Luminol solution was diluted to 50 μM in tris buffer, and 2 μL of this solution was dropped on the electrode surface. Then, the droplet was spread out across the electrode by a round glass slide (φ = 12 mm). To conduct the luminescent reaction, a negative voltage was first applied to one of the working electrodes to produce ROS. Next, a positive voltage was applied to the other electrode to oxidize luminol. Then, the oxidized luminol is excited by reacting with ROS, and luminescence is generated by the relaxation of the excited luminol to the ground state (Figure 2). First of all, for the application of positive voltage chronoamperometry (CA, 500 mV) and linear sweep voltammetry (LSV, scan rate of 50 mV/s, 0–700 mV) were compared. In addition, the negative voltage for ROS generation was optimized.

Figure 2. The scheme of the principle of the luminol luminescence and quenching by antioxidant (a) Quenching scheme in presence of antioxidant; (b) Scheme of Luminol luminescence with self ROS generating system.

2.4. Antioxidant Detection with Using In Situ ROS Generating Bipotential System

Antioxidants were measured with using the previously described system. A constant voltage of −1000 mV was applied to one of the working electrodes to generate ROS, and a voltage sweep from 0 to 700 mV was applied to the second electrode for luminol oxidation. In the absence of antioxidants, a strong ECL signal is observed. However, if antioxidants are present in the sample, they deactivate the generated ROS, which decreases the ECL signal. Samples were mixed with equal volumes of 100 μM luminol. A range of concentrations (0.5–2 mM) of trolox, used as a standard for antioxidant capacity, was also mixed with 100 μM luminol to create a calibration curve.

3. Results and Discussion

3.1. ECL Intensity Measurements Using In Situ ROS Generating Bipotential System

Linear sweep voltammetry was found to be more suitable than chronoamperometry for the imaging of luminescence (Figure 3). The comb-shaped screen-printed electrode was able to detect up to 10 µM hydrogen peroxide by mixing with 50 µM of luminol. From these results, it is expected that increasing the number of combs could further enhance the ECL intensity.

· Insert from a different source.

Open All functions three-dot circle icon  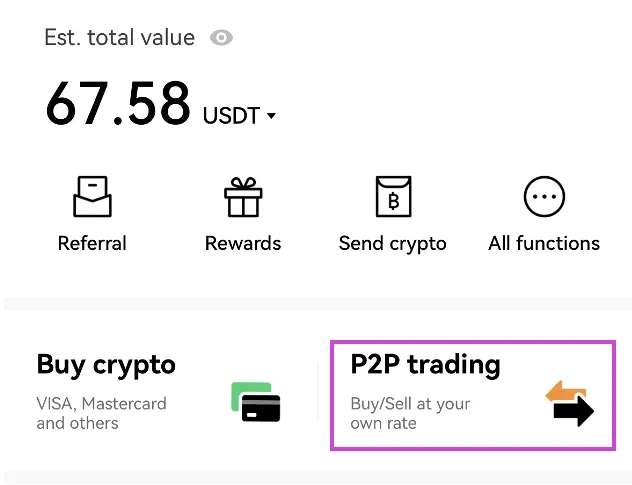pos(544,198)
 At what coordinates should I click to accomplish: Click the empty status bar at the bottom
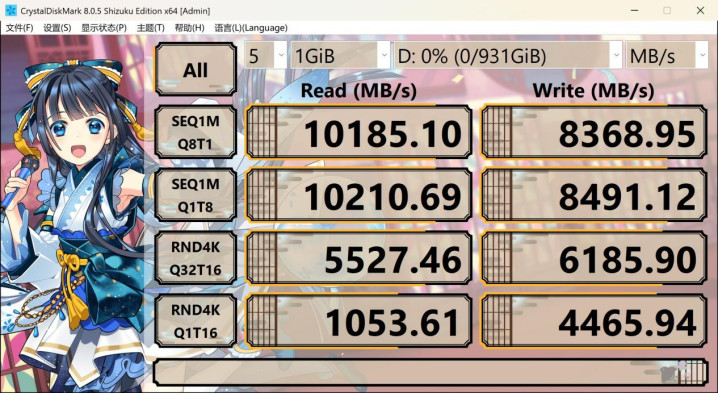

Figure 3. (a) ECL intensities of 50 µM luminol from LSV and CA; (b) Images of luminol ECL on different comb-shaped electrodes by LSV (top) and CA (bottom).

3.2. Antioxidant Detection Using In Situ ROS Generating Bipotential System

Ascorbic acid was measured through quenching of luminescence induced by in situ generated ROS without external addition of hydrogen peroxide. Quenching was observed in the range from 1 mM to 50 µM of ascorbic acid (Figure 4). Quenching effect was also observed by chlorogenic acid.

Figure 4. (a) ECL quenching effect of ascorbic acid; (b) Images of the quenching of luminol ECL by different concentrations of ascorbic acid (shown in top left of image).

In addition, the quenching effects of antioxidants in real beverage samples (Green tea, apple juice etc.) were measured. As the samples were increasingly diluted, recovery of the quenched luminescence was observed (Figure 5). Clear differences were observed among the luminescence quenching from different samples. These results suggest that this system may be used for sensing of other antioxidants through their reactions with ROS.

Figure 5. ECL quenching effect of real beverage samples.

4. Conclusions

In this work, comb-shaped screen-printed bi-potential electrodes were used for the in situ electrochemical generation of ROS. This was then applied for the rapid and facile detection of antioxidants based on the quenching of luminol ECL. This proposed method was successfully used to detect several common antioxidants as well as antioxidant activity in real beverage samples.